The idea of scaling laws for large language models (or LLMs)—the kind of AI system behind OpenAI’s ChatGPT and other generative AI chatbots—was first proposed by researchers at OpenAI in 2020. The scaling laws are not absolute laws, like the laws of physics, but rather a suggestion from experimental data. The AI scaling laws suggested that when you took a LLM and made it larger in terms of its number of parameters—its tunable nodes—and fed it significantly more data during its initial training, its performance improved by a factor proportional to this size increase.
These original scaling laws seemed to hold for LLMs until last year, when many leading AI labs began to acknowledge that beyond a certain size, progress from building larger models and feeding them more data during initial training petered off. No longer were the much larger models significantly better than their smaller predecessors. And some researchers, such as OpenAI’s former chief scientist Ilya Sutskever, said the culprit was a lack of data: Having already scraped all the data from the entire public internet and also fed these LLMs additional massive datasets besides, there simply wasn’t enough human-generated data to further boost the models’ capabilities.
In response, AI companies have turned to a different method for boosting LLM performance known as “test time compute.” This involves having an AI model generate many more possible outputs at the moment of inference—when a trained model is given a prompt—and then use some sort of process to select the best answer from these possibilities. The process uses more computing power during inference, but does not require models to be larger or trained initially on more data. Researchers at OpenAI and elsewhere say “test time compute” also follows “scaling laws” in which the more time or computer power a model uses during inference, the better its performance.
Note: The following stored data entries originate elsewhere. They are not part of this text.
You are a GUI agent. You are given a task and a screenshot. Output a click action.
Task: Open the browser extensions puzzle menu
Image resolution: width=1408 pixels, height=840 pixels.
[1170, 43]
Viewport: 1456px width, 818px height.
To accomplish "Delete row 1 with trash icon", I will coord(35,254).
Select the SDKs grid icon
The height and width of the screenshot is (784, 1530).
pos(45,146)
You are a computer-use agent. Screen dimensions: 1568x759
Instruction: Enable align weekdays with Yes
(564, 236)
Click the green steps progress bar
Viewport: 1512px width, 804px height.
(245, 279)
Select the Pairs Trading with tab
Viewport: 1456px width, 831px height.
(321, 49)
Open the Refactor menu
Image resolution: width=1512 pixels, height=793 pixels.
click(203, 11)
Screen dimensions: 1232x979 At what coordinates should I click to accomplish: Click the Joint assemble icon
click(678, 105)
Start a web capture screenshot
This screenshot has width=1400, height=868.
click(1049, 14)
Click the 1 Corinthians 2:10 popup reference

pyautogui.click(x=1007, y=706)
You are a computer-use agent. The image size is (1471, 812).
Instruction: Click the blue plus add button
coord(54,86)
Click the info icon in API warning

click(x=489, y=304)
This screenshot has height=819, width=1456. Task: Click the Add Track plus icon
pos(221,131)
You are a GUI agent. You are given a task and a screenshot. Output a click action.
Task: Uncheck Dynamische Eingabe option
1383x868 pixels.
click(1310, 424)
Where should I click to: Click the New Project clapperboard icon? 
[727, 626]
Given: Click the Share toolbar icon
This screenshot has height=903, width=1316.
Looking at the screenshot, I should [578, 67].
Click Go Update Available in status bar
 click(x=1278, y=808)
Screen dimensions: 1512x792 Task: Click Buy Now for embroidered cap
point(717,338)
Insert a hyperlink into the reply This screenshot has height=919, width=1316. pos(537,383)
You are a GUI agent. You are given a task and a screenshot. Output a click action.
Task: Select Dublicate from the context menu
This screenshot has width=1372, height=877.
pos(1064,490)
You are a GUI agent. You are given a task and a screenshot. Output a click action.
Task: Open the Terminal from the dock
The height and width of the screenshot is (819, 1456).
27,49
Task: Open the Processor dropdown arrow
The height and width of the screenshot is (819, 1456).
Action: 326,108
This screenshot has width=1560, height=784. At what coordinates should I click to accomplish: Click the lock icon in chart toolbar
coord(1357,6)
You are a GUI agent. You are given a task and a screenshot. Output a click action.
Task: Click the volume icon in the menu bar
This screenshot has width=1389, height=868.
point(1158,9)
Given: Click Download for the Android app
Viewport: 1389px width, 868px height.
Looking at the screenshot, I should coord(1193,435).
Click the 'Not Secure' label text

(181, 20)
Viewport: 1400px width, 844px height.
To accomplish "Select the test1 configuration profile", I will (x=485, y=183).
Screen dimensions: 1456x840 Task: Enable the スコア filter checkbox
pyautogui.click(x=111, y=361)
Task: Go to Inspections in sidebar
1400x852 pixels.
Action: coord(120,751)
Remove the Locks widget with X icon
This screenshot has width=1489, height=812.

The scaling laws for biological AI models Profluent has found, Madani says, are mostly about the power of data used in training. And he said that unlike with LLMs, when it comes to protein language models, companies are not close to exhausting the supply of available data.
Whereas Google DeepMind’s AlphaFold 3 model—which can predict protein structures, protein-protein binding, and small molecule-protein binding—was trained on 214 million complete protein structures, Profluent trained its largest model on about 3.4 billion protein such sequences. This is an order of magnitude more data, Madani said. And, unlike with LLMs, he says there is plenty more data to potentially use. He said Profluent currently had access to databases of some 80 billion protein sequences and that he expected to soon double that amount. He said these sequences are drawn from a mixture of public and proprietary datasets.
“We are at the beginning of a race for us and others too for continued scaling for biology,” Madani said. The company’s current work, he said, essentially “fired the starting gun” on that race and he compared it to OpenAI’s launch of GPT-2, one of its early LLMs, in 2019. “We’re basically on the precipice of GPT-2 right now,” he said. “Extrapolate what will happen. We are going to come out with a lot of exciting things.”
Correction, April 16: An earlier version of this story misspelled the last name of Profluent founder and CEO Ali Madani.